[Data to process]

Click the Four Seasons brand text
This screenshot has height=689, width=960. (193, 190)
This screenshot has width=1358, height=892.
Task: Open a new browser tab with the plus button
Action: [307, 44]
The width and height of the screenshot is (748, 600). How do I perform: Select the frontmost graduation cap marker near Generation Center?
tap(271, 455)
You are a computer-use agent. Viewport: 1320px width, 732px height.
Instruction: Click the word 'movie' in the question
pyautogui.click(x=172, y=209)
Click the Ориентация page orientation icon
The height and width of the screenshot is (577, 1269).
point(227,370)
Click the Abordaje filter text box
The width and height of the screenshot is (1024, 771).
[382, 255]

[/Data to process]

### Work instructions
Write out each entry above exactly as it is written.

### Answer section
Click the Four Seasons brand text
This screenshot has height=689, width=960. (193, 190)
This screenshot has width=1358, height=892.
Task: Open a new browser tab with the plus button
Action: [307, 44]
The width and height of the screenshot is (748, 600). How do I perform: Select the frontmost graduation cap marker near Generation Center?
tap(271, 455)
You are a computer-use agent. Viewport: 1320px width, 732px height.
Instruction: Click the word 'movie' in the question
pyautogui.click(x=172, y=209)
Click the Ориентация page orientation icon
The height and width of the screenshot is (577, 1269).
point(227,370)
Click the Abordaje filter text box
The width and height of the screenshot is (1024, 771).
[382, 255]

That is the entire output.